The most effective way for people with diabetes to deliver insulin is also incredibly intrusive. Millions around the world must inject the crucial hormone underneath their skin several times a day to keep their glucose levels in balance.

For years, scientists have looked for an easier, cheaper, more convenient, and less wasteful alternative to insulin pumps and pens.

While potential oral treatments are making headway, there are still several hurdles to overcome. A new approach seems to have come up with a solution to at least some of them, so far proving effective in pre- clinical trials on rats.

Shortly after insulin was discovered in 1922, researchers tried and failed to make a swallowable supplement with lasting effects.

Injecting insulin into subcutaneous tissues allows the protein to slowly absorb into the body and be carried to the liver to perform its job. When delivered via the mouth, any molecules that don’t clump together are rapidly broken down by protein-digesting enzymes.

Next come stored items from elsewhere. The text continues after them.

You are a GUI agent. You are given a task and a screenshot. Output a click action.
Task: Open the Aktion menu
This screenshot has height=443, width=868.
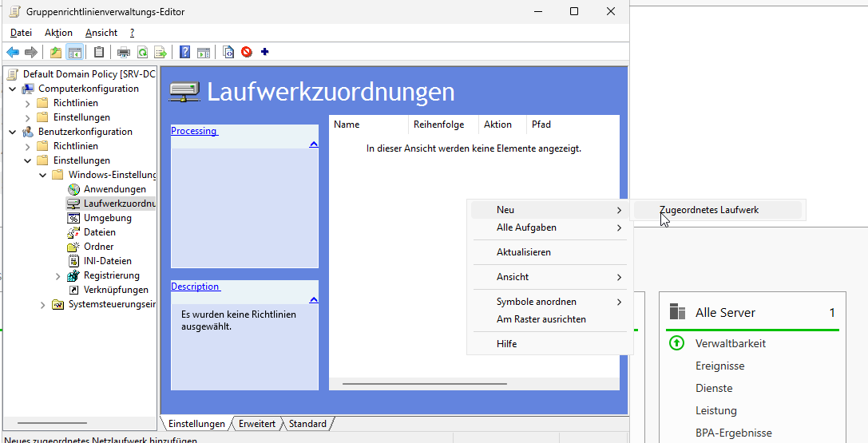click(58, 33)
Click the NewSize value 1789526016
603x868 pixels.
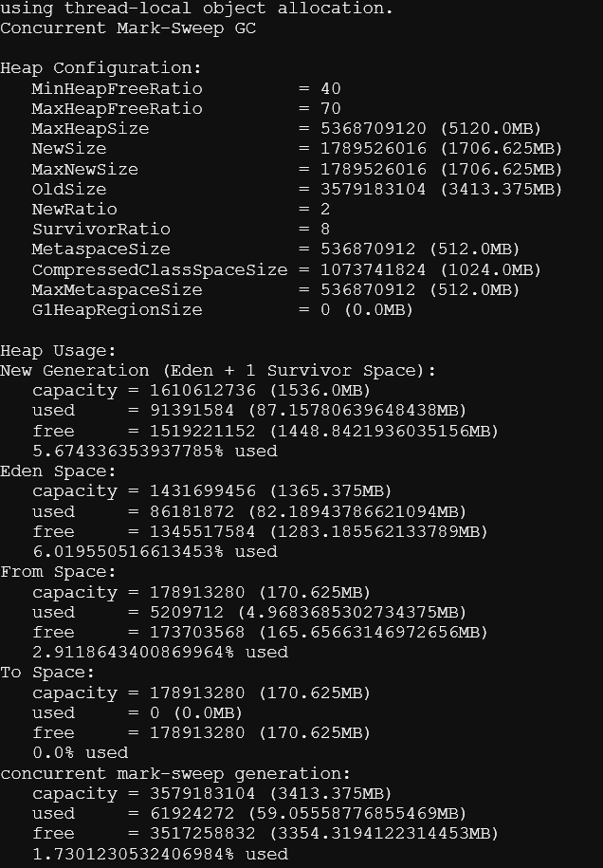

To get enough medicine past these enzymes and into the liver, researchers have found they can coat the insulin in protective materials. It’s an effective approach that works best when the insulin is in nanoparticle form.

One example, Oramed, has so far proven safe and effective enough to make it through to phase three clinical trials.

It’s a method full of potential, but those nanoparticles aren’t as stable as chemists might like. Freeze-drying them before storage helps, but the practice requires a preservative that bulks up the pills and reduces the efficiency of the insulin nanoparticles.

Unlike many other oral therapies currently being tested, a new one being studied by scientists in Canada is not made by freeze-drying the hormone with a cryoprotectant. Instead, the researchers ‘spray-dried’ the insulin in an evaporative chamber instead of a freezer.

By removing the cryoprotectant from the mix, the insulin particles can be made even smaller, allowing for faster drug release into the body.

“The small particles provided a large surface area so that most of the drugs associated would be at or close to the particle surface, resulting in fast drug release,” the researchers write in a new paper.

The new pill is made to dissolve in the mouth, but it still needs to be protected from enzymes in saliva.

To do that, the team encapsulated the medicine in a fibrous sugar called chitosan that reduces the fat and cholesterol the body absorbs from both food and drugs.

Compared to other forms of oral insulin made via freeze-drying, the researchers say this new method showed a faster relief profile in rats. Instead of taking two to four hours to hit before rapidly breaking down, the new oral pill acts quickly and for a long period.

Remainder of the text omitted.